Thanks for the attachment, according to that then the 2 chairs if less than R7500 and backup HDD should be expensed as they are not part of a set and can function in their own right?
The R6500 camera lense, needs the camera body to work so perhaps that must be depreciated?
Or am I seeing it wrong? Not sure what to make of this as any piece of equipment or furniture works in tandem with the rest of what makes your business run, where do you draw the line?
Don't make it too complicated. Only understand that they are simply trying to prevent you from breaking assets down into their component parts and thereby writing assets off in year 1.
At the one extreme there are taxpayers who self-build machinery from components and the intention is that the completed machine is worth the sum of it's components.
Another example I suppose is where somebody sources components for a file server and assembles them himself (I have done this) and he should not write off those components, but instead capitalise (regard a a fixed asset) the completed unit at the value of the sum of the components.
Furniture will always be an issue, but you just need to be pragmatic about it. Typically you might buy a boardroom table and 12 chairs. The chairs are R2500 each but in reality it is a boardroom suite at the total cost of 12 chairs and a table.
I appreciate your replies still not directly answering the question, how do I know when to expense or not?

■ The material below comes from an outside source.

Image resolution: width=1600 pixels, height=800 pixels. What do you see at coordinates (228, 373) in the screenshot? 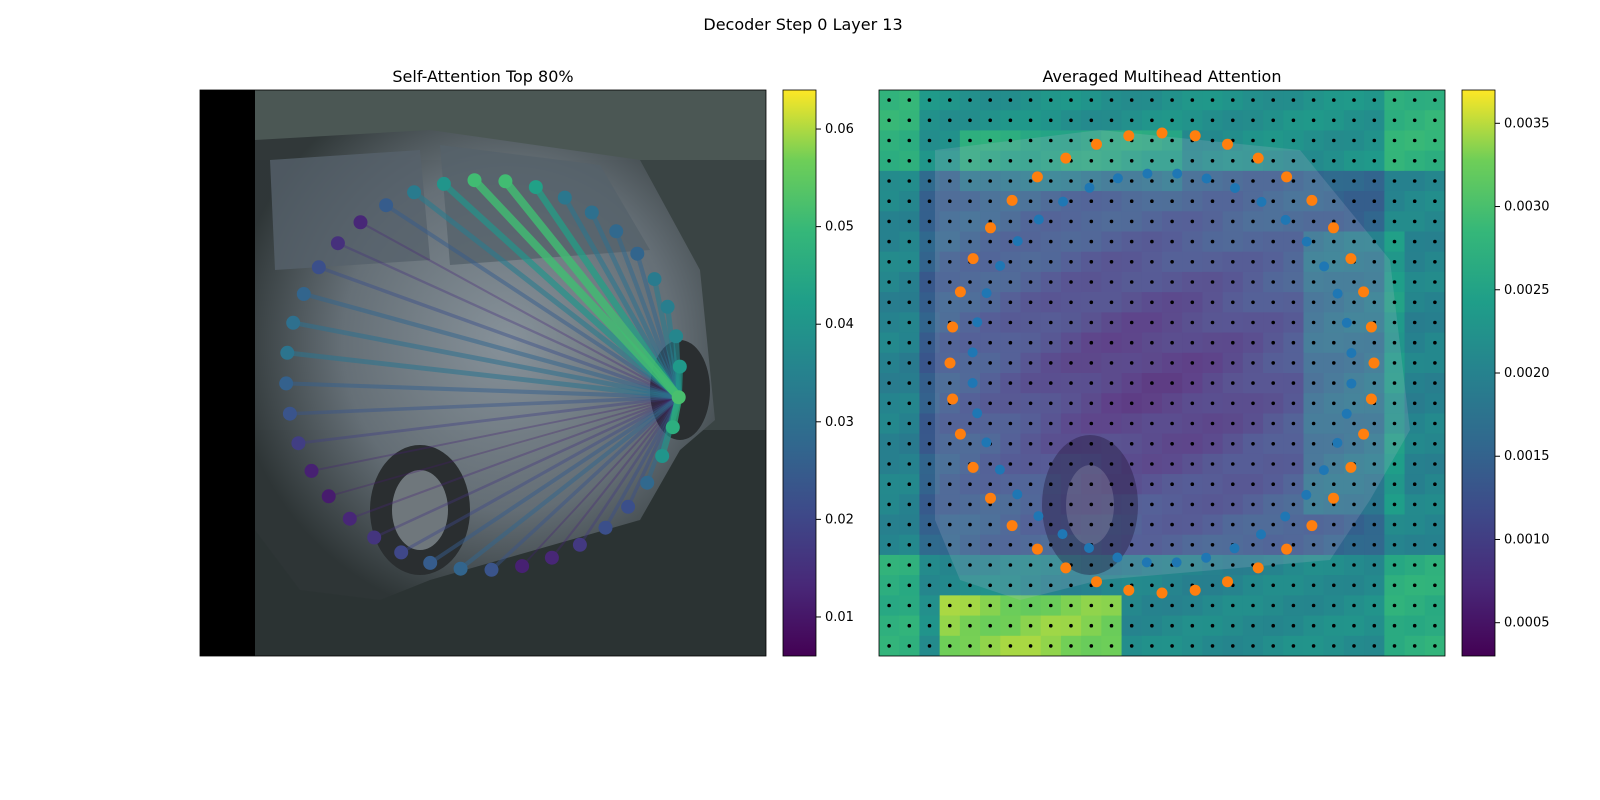
I see `left-black-strip` at bounding box center [228, 373].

Say for instance I bought the boardroom table and 8 chairs 5yrs ago cost R12k and was depreciated accordingly. This year I decide I'd like 2 spare chairs total R4500 for when there are visitors and a side table to put refreshments on for R2000, how are those items dealt with? The chairs and the side table do not match the original table/chairs they just what was avail at the furniture shop.
That's the thing, you need to evaluate the circumstances of each purchase, for tax purposes.
In the example you give it is ok to claim full value on acquisition.